If you accidentally exclude JavaScript-robots.txt on the spot or do not use a preferred deployment such as Progressive Enhancement, you run the risk of owning a key navigation that is difficult for a search engine to crawl.

Best practice is to ensure that your main navigation is built in HTML format or what is commonly referred to as “a href” referenced links.

Screenshot from Trozzolo.com, June 2022

There is one major navigation error that occurs very often.

Over the life of a website, it redirects the URLs. It’s easy to forget to update the main navigation to link to the actual page URLs. Therefore, the main navigation link goes to a redirect.

Forcing a crawler engine to withstand a redirect will reduce crawl speed and deliver less than efficient crawling to search engines.

To evaluate this potential issue in the current state of your main navigation, use the Chrome Check My Links extension. This tool will highlight any redirect (and broken) links that may exist in your main navigation.

Screenshot from Check My Links, June 2022

As a best practice, this exercise should be performed each time the website is redesigned, both in redesign coding, Q / A, and after deployment.

7. Check What’s Ranking And What’s Not

By reviewing the top rankings of all your organic searches, you can take care of where you are likely to have sectional or hierarchical gaps.

Further linking to these internal sections can bring importance to a search engine.

You may find that your homepage ranks well as well as the pages of the product subcategory, but not the pages of the parent category of the product.

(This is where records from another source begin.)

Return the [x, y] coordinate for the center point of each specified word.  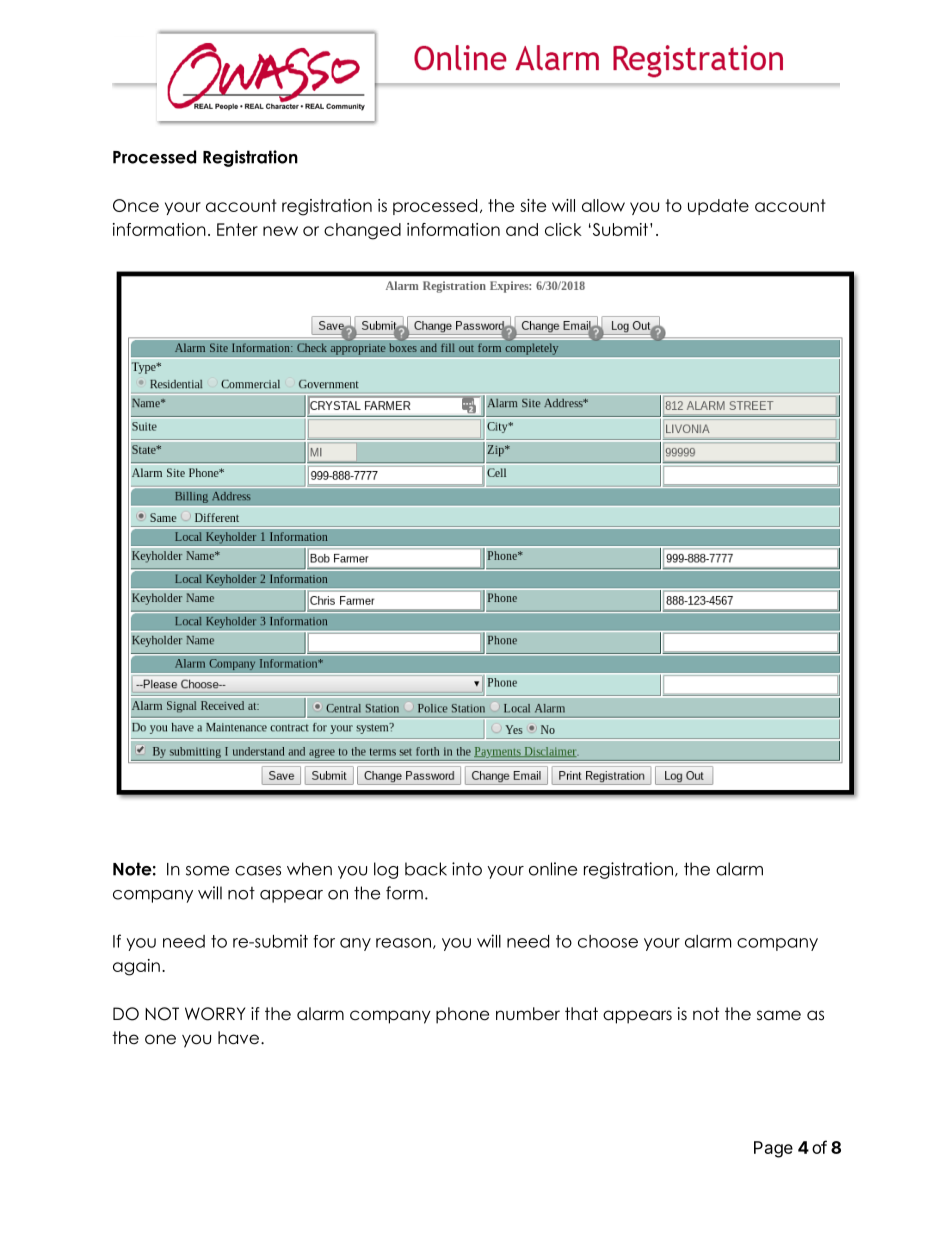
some [207, 871]
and [522, 229]
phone [462, 1015]
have [240, 1038]
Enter [237, 229]
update [718, 207]
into [467, 869]
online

This can be caused by drop-down navigation that does a good job of linking to deeper site content, but the parent category is not tied to anything.

This causes a large disproportion in the amount of link and perceived importance at deeper levels of the site vs pages of the parent level category.

The first good step is to create keyword buckets based on what composes your main navigation as well as your entire bidding family.

Evaluate keyword research as we did above but also take a look at competitors ’rankings to understand the gaps that may exist.

To Link Or Not To Link

The steps I’ve detailed are ultimately an in-depth look at understanding what topics your audience has an interest in, what topics they want or expect us to have, as well as what content we need to portray the importance to engines. search.

As we hope to take this key navigation audit to heart, pay attention in the coming months to improvements not only in conversion metrics and SEO rankings but in user behavior metrics. website. These include the bounce rate, on-site time, and response pages for each session.

Ultimately, these points of contact will be the way for the end user and the search engine to thank you for your hard work.